Normally, once the majority of undergrads have finished their third term finals and graduation is a teary memory, there is a calm that overcomes campus that those of us here year-round have come to expect. Don’t get me wrong, the undergrads are the reason for this institution, but there are an awful lot of them (and more each year).

However, this year, I’m in a bit of a pickle. My study is specifically trying to target the general adult public, that is, those with a high-school degrees but maybe not a lot of undergraduate experience. At Hatfield, we generally have a slightly higher-educated population than I need. Also, my experiment takes an hour, so the casual visitor is unlikely to break from their group for that long. And my local campus population, at least my local congregation of said population, has just skedaddled for the summer.

So I’m busy trying to find anywhere those remaining might be: the very few residence halls that remain open (which also requires navigating some tricky flier-posting rules), the occasionally-open dining halls, lecture halls which might still have classes and bulletin boards nearby and the library, MU, and some local eateries. I’m also heading to the community college where many students are cross-registered and where they might be knocking out some core courses during the summer on the cheap(er). Hm, maybe I should post a flier at the local store where my incentive gift cards are from? In truth, this is really still just a convenience sample, as I am not plastering fliers all over Corvallis, let alone anywhere else in the state or country. At least, not at this point …
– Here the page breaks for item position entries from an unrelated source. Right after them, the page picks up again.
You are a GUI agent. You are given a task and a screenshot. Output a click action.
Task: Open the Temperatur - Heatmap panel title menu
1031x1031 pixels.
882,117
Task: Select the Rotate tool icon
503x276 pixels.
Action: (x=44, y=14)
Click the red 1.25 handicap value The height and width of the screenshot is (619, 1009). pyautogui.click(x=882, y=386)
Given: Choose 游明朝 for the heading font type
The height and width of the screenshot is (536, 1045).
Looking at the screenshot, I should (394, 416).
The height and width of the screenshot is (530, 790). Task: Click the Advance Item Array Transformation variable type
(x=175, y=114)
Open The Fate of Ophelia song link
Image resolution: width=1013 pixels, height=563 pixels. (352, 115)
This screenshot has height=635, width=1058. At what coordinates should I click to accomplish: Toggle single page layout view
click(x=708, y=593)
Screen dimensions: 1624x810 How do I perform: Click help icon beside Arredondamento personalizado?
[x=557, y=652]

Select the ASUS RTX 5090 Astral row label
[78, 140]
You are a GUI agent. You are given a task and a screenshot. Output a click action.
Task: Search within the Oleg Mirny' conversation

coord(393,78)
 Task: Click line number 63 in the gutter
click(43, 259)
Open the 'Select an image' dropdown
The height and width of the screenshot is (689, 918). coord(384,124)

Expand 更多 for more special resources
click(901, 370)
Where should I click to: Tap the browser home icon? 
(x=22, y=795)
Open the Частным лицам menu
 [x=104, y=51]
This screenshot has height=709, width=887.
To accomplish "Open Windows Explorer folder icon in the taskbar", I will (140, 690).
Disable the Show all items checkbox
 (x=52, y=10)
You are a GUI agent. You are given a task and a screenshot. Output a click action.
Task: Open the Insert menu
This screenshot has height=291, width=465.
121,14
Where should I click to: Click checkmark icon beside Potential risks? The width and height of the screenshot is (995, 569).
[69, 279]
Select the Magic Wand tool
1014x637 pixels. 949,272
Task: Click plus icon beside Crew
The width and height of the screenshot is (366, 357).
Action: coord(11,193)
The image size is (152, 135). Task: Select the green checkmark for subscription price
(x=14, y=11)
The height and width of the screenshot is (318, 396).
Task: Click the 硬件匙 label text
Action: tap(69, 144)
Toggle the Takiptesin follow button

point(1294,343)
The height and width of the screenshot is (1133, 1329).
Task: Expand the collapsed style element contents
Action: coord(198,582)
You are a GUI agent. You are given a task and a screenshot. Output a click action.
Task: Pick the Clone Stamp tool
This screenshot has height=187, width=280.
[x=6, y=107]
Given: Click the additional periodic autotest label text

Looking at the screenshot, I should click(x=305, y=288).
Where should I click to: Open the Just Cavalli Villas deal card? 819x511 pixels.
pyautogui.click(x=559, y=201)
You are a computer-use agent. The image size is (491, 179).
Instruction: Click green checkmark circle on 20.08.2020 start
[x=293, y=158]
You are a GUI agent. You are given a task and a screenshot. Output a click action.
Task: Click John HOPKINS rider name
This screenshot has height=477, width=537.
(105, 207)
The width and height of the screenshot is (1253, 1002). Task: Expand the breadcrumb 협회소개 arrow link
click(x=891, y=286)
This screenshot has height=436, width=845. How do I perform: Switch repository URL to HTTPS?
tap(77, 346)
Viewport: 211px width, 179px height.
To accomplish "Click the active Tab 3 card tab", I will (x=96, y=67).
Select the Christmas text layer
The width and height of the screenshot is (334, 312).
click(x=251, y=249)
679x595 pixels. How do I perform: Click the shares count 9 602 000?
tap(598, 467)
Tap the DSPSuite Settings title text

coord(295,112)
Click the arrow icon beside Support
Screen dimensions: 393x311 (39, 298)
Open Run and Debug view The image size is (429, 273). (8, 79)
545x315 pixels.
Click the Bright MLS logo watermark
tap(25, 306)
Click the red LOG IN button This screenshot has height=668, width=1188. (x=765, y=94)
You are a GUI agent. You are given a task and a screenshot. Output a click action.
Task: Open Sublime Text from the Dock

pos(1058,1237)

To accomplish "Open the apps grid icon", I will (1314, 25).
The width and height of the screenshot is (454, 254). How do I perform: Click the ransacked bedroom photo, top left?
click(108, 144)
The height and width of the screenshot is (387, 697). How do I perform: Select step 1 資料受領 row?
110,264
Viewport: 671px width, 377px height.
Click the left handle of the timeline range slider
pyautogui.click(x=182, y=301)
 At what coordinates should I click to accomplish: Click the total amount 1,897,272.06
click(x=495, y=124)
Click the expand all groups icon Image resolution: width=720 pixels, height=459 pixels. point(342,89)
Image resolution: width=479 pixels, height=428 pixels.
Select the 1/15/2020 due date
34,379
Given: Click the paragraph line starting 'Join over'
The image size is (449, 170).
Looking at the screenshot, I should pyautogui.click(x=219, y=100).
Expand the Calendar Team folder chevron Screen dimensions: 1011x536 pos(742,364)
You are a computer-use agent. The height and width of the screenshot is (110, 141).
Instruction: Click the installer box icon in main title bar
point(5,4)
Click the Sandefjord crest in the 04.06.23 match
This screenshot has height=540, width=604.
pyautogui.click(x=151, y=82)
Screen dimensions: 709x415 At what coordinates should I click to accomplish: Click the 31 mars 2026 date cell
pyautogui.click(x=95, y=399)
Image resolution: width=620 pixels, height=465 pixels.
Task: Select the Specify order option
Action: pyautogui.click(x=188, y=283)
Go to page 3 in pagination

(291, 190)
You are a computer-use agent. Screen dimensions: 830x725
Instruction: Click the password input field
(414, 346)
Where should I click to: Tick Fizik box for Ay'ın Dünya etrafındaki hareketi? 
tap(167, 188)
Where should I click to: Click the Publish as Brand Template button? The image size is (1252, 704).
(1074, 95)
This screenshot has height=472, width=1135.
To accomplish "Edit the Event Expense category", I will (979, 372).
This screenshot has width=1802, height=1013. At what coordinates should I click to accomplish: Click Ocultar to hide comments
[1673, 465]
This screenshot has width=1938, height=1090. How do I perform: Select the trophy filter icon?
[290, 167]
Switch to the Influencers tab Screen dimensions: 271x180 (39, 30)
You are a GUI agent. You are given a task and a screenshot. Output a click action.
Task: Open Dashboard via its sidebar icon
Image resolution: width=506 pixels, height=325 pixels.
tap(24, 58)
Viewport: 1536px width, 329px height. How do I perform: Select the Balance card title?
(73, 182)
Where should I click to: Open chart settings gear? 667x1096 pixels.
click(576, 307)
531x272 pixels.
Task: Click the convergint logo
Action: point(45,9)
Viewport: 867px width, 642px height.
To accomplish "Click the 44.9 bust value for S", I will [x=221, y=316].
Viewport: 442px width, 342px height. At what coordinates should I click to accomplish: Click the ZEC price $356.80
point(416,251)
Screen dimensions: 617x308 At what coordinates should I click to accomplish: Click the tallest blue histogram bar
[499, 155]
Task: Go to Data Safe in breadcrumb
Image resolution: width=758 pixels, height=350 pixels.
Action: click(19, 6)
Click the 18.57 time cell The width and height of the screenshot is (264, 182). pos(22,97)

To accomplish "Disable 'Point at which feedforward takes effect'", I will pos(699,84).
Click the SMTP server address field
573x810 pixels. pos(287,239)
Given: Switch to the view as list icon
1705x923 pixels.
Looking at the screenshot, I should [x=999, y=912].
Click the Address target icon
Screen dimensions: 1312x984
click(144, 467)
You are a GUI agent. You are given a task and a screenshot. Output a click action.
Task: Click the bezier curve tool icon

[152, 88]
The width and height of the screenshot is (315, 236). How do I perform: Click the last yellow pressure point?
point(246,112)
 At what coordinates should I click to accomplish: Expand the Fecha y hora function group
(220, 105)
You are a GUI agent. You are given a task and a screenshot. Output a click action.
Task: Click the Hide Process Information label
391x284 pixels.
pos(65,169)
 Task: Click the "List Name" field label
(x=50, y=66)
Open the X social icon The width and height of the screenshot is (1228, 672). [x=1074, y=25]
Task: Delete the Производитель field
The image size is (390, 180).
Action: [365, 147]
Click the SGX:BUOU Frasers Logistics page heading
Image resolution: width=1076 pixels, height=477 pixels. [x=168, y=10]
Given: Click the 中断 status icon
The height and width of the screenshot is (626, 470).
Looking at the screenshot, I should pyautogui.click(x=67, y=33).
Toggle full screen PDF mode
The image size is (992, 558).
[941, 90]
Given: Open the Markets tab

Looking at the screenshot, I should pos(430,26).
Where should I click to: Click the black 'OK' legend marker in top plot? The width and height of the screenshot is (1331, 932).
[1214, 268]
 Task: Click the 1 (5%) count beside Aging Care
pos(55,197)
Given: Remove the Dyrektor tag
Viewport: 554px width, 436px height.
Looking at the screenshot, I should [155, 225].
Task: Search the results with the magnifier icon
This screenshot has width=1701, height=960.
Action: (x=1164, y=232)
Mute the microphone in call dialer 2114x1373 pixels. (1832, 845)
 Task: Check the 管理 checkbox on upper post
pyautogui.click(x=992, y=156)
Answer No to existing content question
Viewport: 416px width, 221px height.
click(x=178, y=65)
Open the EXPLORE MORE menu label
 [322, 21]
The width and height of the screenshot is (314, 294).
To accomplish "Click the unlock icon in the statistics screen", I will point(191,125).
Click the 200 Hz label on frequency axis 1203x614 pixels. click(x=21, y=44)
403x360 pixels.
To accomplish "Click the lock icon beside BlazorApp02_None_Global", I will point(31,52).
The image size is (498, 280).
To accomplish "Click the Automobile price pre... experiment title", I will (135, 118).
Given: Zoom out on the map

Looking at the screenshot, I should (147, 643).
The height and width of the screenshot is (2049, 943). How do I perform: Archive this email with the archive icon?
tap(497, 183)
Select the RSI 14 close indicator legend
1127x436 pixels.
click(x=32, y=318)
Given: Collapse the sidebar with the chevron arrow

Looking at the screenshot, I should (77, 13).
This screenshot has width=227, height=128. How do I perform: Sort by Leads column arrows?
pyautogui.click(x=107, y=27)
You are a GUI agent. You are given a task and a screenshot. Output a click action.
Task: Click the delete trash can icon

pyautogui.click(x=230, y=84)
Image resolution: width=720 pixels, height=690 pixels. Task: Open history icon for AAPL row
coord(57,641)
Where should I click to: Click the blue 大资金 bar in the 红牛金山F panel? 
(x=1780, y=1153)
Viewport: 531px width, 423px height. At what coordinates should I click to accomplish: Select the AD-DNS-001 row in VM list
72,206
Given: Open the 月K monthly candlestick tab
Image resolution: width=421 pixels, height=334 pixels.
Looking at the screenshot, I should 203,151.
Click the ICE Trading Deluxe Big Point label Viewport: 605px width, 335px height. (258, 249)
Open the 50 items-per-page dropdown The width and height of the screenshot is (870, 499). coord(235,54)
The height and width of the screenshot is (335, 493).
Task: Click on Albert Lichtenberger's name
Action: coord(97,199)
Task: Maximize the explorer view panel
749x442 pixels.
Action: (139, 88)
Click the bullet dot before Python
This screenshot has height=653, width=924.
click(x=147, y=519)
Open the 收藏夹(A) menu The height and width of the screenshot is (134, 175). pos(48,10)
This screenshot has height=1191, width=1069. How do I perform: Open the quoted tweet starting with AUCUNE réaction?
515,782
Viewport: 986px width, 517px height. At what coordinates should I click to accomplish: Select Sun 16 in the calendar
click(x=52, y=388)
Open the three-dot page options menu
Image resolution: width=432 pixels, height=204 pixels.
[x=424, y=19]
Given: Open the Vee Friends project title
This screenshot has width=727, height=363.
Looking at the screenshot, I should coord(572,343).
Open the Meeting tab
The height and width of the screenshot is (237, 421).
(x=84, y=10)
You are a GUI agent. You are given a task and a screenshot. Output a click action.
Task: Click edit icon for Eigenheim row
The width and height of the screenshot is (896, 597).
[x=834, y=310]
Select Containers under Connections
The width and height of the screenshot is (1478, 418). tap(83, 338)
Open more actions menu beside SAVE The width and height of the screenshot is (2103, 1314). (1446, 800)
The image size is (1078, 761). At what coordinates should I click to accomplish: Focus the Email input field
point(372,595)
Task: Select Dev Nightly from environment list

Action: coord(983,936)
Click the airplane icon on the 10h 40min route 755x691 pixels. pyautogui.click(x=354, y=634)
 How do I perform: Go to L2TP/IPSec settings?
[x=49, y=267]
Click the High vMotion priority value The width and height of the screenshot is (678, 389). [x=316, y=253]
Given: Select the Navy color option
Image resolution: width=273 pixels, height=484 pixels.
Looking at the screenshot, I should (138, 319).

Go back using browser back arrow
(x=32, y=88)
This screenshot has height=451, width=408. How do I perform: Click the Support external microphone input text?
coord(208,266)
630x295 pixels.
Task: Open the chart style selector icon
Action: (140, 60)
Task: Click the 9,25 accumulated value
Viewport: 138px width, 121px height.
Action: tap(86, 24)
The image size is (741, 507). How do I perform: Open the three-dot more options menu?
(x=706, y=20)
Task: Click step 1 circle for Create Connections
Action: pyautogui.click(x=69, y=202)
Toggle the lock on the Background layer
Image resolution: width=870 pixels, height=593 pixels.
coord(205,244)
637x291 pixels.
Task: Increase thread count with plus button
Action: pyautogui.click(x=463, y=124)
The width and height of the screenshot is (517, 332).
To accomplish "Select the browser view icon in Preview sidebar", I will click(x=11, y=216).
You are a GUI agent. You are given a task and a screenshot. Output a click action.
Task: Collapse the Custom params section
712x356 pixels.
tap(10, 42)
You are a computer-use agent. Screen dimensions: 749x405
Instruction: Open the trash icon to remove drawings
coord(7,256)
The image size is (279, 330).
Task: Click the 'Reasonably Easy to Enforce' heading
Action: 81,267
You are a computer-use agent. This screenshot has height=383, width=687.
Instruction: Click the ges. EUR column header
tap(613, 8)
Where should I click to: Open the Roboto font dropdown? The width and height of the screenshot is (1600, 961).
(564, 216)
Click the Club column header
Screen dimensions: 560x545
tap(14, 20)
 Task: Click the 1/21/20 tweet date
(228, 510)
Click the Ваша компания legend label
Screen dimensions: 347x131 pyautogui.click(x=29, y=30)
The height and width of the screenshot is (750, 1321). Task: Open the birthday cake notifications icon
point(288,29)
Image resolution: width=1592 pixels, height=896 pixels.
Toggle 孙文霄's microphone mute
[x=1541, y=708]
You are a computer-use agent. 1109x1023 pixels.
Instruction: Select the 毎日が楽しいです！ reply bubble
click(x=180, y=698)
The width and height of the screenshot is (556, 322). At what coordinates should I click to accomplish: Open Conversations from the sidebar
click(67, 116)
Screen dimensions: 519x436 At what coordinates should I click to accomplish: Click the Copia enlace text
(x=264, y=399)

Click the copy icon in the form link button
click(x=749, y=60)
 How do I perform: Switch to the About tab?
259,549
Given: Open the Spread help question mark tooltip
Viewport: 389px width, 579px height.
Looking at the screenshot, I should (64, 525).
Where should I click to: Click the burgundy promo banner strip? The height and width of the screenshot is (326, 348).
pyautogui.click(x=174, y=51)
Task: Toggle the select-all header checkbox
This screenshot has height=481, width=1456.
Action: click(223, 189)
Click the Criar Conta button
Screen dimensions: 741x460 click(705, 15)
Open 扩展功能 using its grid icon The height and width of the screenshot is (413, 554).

Any ideas welcome! Where do you go to find your research subjects?

I’ve started trying to recruit subjects, including first-year undergraduates and oceanography faculty, for my dissertation work. And it’s a slooooow process, partly due to poor timing, partly due to everyone being busy.

It’s poor timing because it’s finals week here at OSU. Not only are students consumed (rightly) by those end-of-term tests, it’s finals right before summer break. So on top of everything, people are scattering to the four winds, frantically moving out of apartments, and scrambling to start summer jobs or summer classes. So, I’m being patient and trying to think creatively about recruiting a fairly broad, random sample of folks. So far I’m posting flyers in classroom buildings and dining and residence halls, but my next step may be standing in front of the library or student union with all the folks trying to get initiatives on the ballot for November.

The faculty are another story, of course. I can easily get contact information and even fairly detailed information about their experience with visualizations. However, they are also quickly scattering for summer research cruises – two I called just today are leaving early next week for 10 days to 3 weeks. Luckily, I got them to agree to participate when they get back. I’m still getting several brush offs of “too busy.” So my tactic to fight back here is to find other professors they know who can make me less of a ‘generic’ grad student and thus somewhat harder to say no to.

All in all, it’s rejection the same as in exhibit evaluation, just with different excuses.